En cet hiver 2022-2023, je revisite le patrimoine bâti genevois des années 1980 en collaboration avec la revue Interface. Grâce au relevé photographique de Paola Corsini, un petit retour dans le temps permet de prendre conscience de ce court moment charnière pour l’architecture du XXe siècle où l’histoire vient questionner la modernité qui s’achève.
Au cœur d’un quartier résidentiel de Malagnou, l’école primaire Le Corbusier renoue avec la tradition ancestrale de l’école à cour. En effet, si la modernité avait privilégié des typologies scolaires de composition linéaire, agrégée ou pavillonnaire, le concept qui préside à l’implantation de cet établissement genevois s’appuie sur des intentions qui renvoient à la longue histoire de l’architecture. Lors de la première étape, une « barre pliée », à savoir un volume en « L », a été réalisée. L’architecte explique le choix de la forme urbaine par sa capacité à définir et terminer « les espaces assez ‘flous’ des barres existantes et [à répondre] aux besoins physiques, physiologiques et aux contraintes des nuisances du site » (1).

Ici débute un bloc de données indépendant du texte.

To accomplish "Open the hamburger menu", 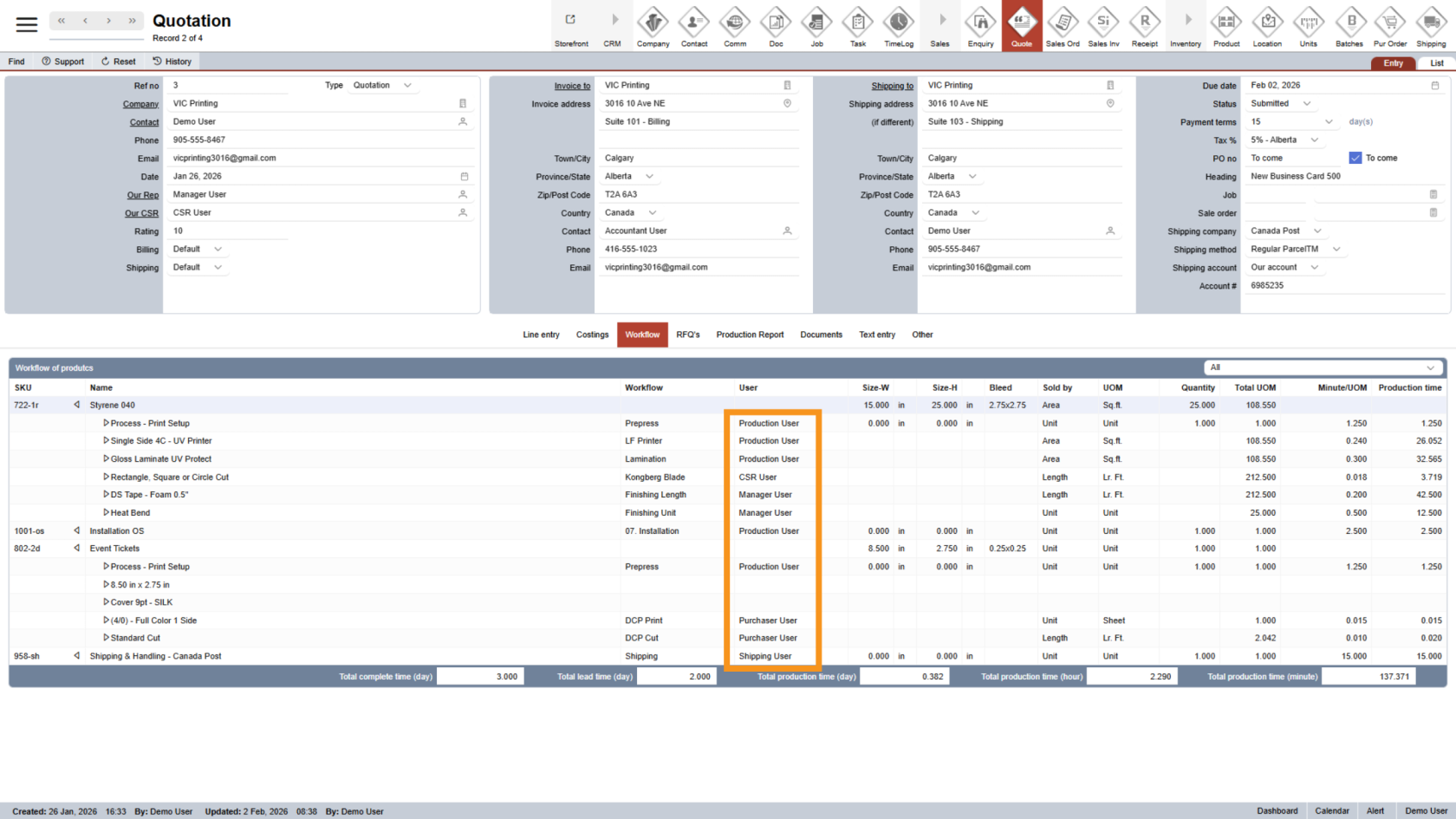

C’est cependant bien avec la deuxième étape de construction, qui comprend les locaux parascolaires et la salle de gymnastique, que la notion de cour prend tout son sens. Elle est aussi plus riche en terme de composition de plan et d’expression architecturale. D’une part en fermant les deux côtés du premier bâtiment et d’autre part en introduisant une cour intérieure à l’image d’un cloître. Il y a dans cette approche formelle, la mémoire d’une pensée philosophique qui remonte à l’Antiquité, celle du Lycée aristotélicien qui défend l’idée que l’apprentissage se fait dans un lieu clôt avec un portique. Pour l’auteur, il s’agit d’une « architecture ‘méditerranéenne’ ouverte au soleil et à la végétation où le langage des signes et registres architecturaux donne l’échelle d’un espace propre à la récréation » (1). Les préaux sont très minéraux, comme il sied à l’époque, la pierre naturelle recouvrant les sols des aménagements extérieurs.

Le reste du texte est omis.